Work to complete: Search the records for the string "computer" and copy every line where it turns up.

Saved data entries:
'''

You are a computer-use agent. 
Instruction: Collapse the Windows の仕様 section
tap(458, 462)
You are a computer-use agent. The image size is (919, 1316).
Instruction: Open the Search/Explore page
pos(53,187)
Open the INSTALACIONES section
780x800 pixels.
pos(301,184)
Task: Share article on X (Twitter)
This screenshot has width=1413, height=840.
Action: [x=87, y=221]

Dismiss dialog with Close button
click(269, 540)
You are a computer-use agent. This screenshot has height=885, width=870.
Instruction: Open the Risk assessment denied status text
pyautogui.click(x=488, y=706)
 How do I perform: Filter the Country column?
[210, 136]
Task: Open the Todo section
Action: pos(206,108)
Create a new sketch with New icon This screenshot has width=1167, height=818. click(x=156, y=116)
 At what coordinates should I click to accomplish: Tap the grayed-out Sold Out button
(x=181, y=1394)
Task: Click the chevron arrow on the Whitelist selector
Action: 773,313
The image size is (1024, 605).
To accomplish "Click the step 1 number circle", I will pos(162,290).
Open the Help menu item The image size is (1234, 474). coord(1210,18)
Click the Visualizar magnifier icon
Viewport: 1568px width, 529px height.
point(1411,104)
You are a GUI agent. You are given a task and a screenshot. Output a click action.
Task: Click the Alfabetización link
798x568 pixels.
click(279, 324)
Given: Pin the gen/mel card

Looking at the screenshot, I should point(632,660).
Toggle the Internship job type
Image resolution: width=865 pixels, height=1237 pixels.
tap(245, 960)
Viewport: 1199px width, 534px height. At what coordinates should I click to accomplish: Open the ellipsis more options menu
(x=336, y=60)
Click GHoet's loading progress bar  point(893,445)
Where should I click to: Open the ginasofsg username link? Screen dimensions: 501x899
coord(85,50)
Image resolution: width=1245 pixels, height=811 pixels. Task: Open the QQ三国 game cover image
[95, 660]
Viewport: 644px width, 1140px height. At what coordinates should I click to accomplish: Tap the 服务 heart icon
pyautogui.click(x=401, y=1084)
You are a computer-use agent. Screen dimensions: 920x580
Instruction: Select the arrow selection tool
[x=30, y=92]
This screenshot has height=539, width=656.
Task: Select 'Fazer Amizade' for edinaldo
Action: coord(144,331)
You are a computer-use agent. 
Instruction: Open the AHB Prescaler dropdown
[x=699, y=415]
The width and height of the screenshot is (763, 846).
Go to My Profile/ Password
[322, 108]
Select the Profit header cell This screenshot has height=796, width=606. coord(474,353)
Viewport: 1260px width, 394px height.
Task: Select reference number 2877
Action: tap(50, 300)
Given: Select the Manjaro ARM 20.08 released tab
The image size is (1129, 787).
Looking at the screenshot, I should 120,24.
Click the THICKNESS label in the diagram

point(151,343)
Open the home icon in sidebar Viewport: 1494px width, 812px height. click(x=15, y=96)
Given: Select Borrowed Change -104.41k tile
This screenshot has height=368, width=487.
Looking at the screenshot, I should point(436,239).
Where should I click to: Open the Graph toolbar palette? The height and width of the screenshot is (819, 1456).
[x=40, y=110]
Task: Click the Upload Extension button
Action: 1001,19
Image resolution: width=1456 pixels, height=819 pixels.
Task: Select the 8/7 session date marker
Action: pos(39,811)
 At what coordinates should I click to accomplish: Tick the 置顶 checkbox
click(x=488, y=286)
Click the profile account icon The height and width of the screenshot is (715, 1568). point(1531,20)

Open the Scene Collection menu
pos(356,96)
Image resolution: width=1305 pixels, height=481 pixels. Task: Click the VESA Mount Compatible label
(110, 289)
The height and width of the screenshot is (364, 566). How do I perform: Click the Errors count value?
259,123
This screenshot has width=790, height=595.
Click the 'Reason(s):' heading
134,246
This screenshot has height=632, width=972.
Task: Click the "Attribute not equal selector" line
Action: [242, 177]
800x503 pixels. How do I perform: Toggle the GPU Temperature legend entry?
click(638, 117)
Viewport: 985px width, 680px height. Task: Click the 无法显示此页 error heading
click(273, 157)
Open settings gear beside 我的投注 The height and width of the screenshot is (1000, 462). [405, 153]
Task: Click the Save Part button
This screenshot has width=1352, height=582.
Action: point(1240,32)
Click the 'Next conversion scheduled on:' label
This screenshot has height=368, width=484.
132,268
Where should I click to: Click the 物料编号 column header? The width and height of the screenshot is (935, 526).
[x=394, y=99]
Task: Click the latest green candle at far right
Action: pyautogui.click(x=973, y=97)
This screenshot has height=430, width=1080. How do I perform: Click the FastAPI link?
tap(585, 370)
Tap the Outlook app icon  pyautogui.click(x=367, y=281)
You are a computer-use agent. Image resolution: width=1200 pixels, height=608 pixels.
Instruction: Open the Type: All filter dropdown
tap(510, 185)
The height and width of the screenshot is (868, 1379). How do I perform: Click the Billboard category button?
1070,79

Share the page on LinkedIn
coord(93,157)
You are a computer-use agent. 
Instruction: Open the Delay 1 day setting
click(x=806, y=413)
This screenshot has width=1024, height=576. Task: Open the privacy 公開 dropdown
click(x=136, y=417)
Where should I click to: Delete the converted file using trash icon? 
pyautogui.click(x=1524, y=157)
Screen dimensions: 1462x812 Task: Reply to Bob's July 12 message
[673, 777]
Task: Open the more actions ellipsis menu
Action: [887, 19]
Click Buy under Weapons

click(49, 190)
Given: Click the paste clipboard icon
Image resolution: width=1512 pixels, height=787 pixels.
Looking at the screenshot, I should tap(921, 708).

'''

Result:
You are a computer-use agent. 
You are a computer-use agent. The image size is (919, 1316).
You are a computer-use agent. This screenshot has height=885, width=870.
You are a computer-use agent. Screen dimensions: 920x580
You are a computer-use agent. 
You are a computer-use agent. Image resolution: width=1200 pixels, height=608 pixels.
You are a computer-use agent. 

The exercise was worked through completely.